In a meeting Friday to take final votes on panel recommendations, Sundquist and King emphasized an aspect of Medicaid that many analysts see as a key to controlling its historically rising costs—the "dual-eligibles" who qualify both for Medicaid and Medicare.
Some 6.2 million people who receive full Medicaid benefits are duals, said David Rousseau, principal policy analyst with the Kaiser Commission on Medicaid and the Uninsured. While they make up only 14 percent of Medicaid's enrollment, they account for 40 percent of total Medicaid spending, he said, citing 2003 data.
Frequently the oldest and sickest Medicaid's 55 million enrollees, the duals suffer from a variety of costly illnesses. Their care often is not overseen by a single doctor who monitors all medications, proper preventive care, and whether they are receiving treatment in the least costly but appropriate setting. The dual system "is a mess," said commissioner Melanie Bella, vice president for policy at the Center for Health Care Strategies.
Sundquist lauded the panel's proposal to put duals in "Medicaid Advantage" plans modeled after "Medicare Advantage" plans in the Medicare program. "I believe we're going to fail if we don't try something new," he said.
Without action on the duals, "this system will break," another commissioner said. "We've got to throw things around and see what will work."

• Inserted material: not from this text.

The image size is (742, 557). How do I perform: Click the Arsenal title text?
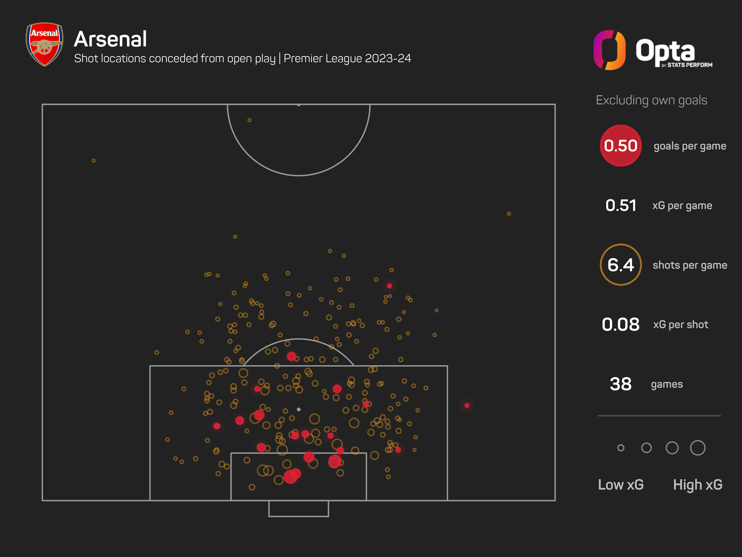110,39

States would be authorized to place dual eligibles in Medicaid Advantage plans combining both Medicare and Medicaid benefits. The centerpiece would be a "medical home" for each dual—a doctor or doctor's office that would oversee and coordinate the enrollee's treatment.
The panel concluded that "federal law and regulations must be changed to encourage states to place all categories of Medicaid beneficiaries in a coordinated system of care premised on a medical home for each beneficiary."

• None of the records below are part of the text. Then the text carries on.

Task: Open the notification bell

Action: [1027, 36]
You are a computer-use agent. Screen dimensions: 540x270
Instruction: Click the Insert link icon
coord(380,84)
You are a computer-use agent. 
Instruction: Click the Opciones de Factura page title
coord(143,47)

While many in the non-dual Medicaid population are already in managed care plans, only about 1 million of the 6 million duals are in plans that come close to fully managing care, Rousseau said.

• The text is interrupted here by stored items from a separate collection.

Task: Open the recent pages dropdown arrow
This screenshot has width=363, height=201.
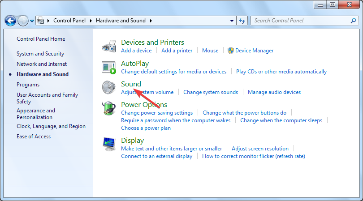Action: pos(32,21)
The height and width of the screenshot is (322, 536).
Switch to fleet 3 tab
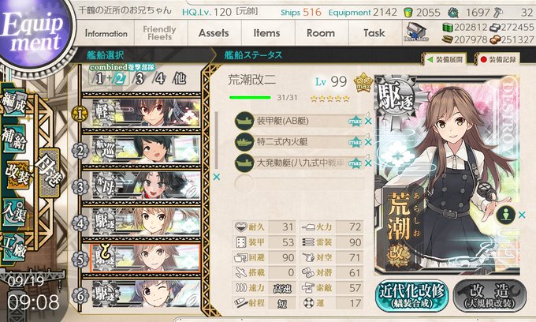[140, 79]

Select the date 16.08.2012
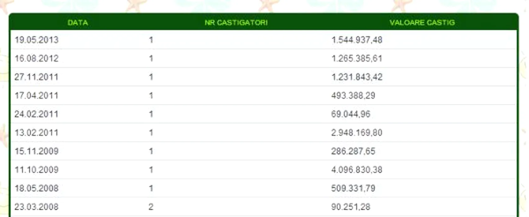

"These plans would be close to the patient, collecting and evaluating treatment data, and states and the federal government would monitor the plans to make sure obligations are being met," the commission reported.
To boost managed care participation, states could automatically enroll duals in managed care plans while giving them the right to opt out, the panel said.
But the panel strongly resisted efforts by commissioner Gwen Gillenwater, senior director for policy at the American Association of People With Disabilities, to ensure protection for duals switched into managed care.
Gillenwater urged that the recommendations include specific protections such as the right to continue seeing previous providers, information on which providers are included in a plan's network, ensuring a choice of plans, and access to ombudsmen to help patients cope with managed care. Vaughan noted that some 2 million of the duals suffer mental illness or dementia.
But Gillenwater was the only one of the panel's 15 voting members to back her amendment. Some commissioners said existing protections would be sufficient. In the end, she also was the only one to vote against the panel's overall package of recommendations.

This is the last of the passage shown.